■ Your task
In which lines of the data does the string "computer" appear? Copy every one.

■ Collected data entries
* * *

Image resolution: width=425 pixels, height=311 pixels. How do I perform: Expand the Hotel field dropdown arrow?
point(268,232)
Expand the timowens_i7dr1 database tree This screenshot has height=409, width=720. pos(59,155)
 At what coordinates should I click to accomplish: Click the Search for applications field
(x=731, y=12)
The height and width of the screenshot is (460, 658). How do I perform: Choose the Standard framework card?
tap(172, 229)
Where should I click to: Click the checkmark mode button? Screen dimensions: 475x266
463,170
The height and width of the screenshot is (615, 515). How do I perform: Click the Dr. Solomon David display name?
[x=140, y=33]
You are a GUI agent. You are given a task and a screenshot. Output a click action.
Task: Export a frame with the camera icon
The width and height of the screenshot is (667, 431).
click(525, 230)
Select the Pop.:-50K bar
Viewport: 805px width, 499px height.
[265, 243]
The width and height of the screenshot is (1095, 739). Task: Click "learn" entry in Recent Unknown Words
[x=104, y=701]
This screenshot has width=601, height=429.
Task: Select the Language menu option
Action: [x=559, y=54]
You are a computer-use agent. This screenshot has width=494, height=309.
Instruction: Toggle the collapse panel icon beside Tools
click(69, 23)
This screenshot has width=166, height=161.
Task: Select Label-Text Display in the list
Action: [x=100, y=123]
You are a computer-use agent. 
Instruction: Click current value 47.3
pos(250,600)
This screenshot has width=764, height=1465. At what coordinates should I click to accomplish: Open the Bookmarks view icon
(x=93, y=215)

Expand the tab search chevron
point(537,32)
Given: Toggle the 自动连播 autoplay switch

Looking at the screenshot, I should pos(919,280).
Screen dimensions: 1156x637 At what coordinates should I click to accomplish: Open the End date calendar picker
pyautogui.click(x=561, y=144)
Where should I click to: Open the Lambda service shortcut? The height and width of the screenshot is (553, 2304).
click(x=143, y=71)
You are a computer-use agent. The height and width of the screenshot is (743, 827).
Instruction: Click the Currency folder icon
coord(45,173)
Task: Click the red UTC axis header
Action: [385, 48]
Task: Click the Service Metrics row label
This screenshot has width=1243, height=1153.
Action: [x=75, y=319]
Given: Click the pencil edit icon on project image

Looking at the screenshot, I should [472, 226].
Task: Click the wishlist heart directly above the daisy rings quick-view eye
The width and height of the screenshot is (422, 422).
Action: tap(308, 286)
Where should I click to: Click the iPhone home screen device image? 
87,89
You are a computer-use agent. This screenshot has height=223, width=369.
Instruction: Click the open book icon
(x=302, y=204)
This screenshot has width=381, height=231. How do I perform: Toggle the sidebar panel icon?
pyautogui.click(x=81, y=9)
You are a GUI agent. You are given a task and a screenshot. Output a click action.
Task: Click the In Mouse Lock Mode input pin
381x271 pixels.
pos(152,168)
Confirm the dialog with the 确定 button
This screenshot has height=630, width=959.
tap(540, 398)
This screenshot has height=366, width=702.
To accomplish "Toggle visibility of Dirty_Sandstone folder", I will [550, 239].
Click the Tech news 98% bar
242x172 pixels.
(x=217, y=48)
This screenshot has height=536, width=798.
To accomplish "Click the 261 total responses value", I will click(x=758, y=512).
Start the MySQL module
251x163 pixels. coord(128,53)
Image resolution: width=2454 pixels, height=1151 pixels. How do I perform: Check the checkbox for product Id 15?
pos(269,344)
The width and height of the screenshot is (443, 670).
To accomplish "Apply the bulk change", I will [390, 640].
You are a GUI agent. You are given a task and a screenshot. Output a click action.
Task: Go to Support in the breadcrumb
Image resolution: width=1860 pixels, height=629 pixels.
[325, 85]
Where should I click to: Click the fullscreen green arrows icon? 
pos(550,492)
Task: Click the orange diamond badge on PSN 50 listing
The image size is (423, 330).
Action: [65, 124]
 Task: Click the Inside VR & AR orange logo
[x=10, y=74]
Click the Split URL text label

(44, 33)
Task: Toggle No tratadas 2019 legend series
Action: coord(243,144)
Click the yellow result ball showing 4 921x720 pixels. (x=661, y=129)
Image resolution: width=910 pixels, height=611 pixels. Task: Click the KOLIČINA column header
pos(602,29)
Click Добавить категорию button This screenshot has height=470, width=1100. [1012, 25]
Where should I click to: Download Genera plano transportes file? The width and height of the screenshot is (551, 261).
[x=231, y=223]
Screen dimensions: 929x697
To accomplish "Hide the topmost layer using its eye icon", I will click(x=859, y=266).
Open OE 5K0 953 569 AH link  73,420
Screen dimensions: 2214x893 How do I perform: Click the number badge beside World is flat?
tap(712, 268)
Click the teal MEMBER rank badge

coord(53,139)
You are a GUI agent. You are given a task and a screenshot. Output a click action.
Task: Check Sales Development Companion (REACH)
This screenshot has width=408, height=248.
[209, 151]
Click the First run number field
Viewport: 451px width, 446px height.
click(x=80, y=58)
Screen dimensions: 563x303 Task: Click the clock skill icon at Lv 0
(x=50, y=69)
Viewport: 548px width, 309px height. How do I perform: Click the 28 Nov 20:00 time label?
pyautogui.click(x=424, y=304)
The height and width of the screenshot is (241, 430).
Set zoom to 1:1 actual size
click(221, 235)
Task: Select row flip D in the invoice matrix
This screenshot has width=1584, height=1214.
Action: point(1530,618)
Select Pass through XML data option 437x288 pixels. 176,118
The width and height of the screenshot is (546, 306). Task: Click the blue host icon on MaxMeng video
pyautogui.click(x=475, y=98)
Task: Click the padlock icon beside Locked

* * *

■ Worked solution
You are a computer-use agent. This screenshot has width=494, height=309.
You are a computer-use agent. 
You are a computer-use agent. The height and width of the screenshot is (743, 827).
You are a computer-use agent. This screenshot has height=223, width=369.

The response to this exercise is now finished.